White Paper 1: Data Profiling and Remediation
Welcome to the
COSOL BUSINESS GUIDE TO DATA MIGRATION
COSOL is an Australian-based organisation with 20+ years of experience in complex ERP system upgrades, migrations, and consolidations. Through this experience, COSOL has developed a strong reputation for end-to-end data migrations, which remains at the very core of COSOL’s expertise. This paper is the first in a series summarising lessons learned, to provide insight for executives who are faced with a possible large-scale program of this nature within their own organisation.
Our point of view
Experience shows that one critical success factor for these programs to realise the value in their business cases is data migration. The axiom “garbage in, garbage out” remains as relevant today as it did when computers were first invented.
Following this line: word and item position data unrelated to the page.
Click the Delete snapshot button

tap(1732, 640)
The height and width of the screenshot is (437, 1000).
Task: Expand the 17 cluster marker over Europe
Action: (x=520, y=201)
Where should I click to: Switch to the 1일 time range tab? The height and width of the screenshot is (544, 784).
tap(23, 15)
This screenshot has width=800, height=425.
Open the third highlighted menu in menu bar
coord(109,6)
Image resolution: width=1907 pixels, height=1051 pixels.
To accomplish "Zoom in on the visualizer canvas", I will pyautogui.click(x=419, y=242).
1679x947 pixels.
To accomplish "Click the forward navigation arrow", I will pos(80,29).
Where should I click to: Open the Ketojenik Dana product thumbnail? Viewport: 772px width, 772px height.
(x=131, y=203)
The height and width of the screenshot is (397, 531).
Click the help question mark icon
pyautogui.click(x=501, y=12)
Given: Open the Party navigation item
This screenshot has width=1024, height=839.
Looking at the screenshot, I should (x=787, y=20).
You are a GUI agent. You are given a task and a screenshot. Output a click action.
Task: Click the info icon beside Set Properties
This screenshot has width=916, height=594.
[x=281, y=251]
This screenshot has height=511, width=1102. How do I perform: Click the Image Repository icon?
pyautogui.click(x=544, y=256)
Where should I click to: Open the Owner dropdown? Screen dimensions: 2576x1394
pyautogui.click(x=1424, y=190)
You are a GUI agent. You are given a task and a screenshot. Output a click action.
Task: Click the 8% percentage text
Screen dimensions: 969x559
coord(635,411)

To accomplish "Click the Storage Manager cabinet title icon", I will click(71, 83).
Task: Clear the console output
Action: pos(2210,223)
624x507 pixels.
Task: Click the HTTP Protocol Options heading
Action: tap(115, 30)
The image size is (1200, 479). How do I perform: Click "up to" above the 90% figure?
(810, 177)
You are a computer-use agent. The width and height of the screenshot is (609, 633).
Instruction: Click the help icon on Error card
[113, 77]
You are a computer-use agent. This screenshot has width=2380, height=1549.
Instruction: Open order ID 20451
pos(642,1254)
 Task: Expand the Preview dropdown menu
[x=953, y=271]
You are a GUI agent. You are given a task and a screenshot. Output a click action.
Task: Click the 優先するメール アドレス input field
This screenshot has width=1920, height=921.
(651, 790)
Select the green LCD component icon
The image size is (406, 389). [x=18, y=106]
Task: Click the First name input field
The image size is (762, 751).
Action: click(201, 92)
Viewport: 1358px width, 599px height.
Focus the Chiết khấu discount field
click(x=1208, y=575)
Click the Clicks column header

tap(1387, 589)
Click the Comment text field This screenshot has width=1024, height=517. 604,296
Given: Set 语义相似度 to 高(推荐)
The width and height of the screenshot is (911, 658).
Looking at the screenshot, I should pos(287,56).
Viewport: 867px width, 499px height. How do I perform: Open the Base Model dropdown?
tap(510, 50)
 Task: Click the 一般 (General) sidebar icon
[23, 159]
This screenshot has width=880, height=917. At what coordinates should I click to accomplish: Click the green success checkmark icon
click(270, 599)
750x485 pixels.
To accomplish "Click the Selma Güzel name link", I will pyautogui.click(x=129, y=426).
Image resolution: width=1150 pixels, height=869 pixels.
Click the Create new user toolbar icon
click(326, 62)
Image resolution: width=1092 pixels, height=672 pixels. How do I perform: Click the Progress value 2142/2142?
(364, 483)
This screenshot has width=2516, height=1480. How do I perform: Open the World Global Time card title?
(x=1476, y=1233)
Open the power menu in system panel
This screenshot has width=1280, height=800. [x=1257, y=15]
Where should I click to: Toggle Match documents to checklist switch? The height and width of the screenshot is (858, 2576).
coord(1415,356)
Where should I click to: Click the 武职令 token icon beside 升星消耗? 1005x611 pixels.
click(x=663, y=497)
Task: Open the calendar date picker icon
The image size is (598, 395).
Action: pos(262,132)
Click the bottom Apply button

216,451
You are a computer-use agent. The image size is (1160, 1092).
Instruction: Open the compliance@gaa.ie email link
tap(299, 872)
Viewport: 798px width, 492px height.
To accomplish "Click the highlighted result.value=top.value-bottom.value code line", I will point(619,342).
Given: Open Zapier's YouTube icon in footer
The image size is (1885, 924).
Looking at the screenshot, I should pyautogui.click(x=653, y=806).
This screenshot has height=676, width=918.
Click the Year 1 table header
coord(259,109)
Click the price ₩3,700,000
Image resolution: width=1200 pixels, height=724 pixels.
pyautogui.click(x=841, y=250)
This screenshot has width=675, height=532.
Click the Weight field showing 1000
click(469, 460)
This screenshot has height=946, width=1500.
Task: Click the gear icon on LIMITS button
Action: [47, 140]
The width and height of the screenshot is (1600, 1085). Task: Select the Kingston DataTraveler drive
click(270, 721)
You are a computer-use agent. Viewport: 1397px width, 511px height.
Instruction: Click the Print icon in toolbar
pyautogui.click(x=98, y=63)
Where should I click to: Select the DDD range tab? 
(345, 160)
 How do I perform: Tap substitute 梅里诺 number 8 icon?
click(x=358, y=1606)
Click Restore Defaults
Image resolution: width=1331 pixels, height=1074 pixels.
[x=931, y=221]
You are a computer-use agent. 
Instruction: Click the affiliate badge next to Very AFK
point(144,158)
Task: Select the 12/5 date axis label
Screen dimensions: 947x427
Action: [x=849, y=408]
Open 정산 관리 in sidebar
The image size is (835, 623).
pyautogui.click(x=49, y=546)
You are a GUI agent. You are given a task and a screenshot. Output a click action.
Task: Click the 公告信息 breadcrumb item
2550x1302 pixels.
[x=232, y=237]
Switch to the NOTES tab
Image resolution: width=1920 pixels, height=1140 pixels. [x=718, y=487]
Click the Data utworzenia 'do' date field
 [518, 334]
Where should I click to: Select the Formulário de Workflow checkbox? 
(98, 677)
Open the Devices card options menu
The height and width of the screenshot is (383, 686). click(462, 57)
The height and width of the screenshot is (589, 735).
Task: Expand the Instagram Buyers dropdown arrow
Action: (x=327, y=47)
COSOL strongly believes:
- That digital transformation is well underway, and every board is, and should be worried about how to become a truly digital enterprise.
- Strong enterprise data foundations will be required to enable adoption of digital solutions including advanced analytics, robotic process automation, machine learning and artificial intelligence which are the next frontiers to productivity and market competitiveness.
- Enterprise data is the glue, the fact base, that drives decision making and business improvement, allowing organisations to meet stakeholder expectations in a timely and efficient manner; and
- For organisations to succeed, data must be treated as a mission critical asset; it is the single biggest success factor in a digital transformation journey, and most organisations are ill prepared due to many islands of disconnected data that is of unknown and/or poor quality.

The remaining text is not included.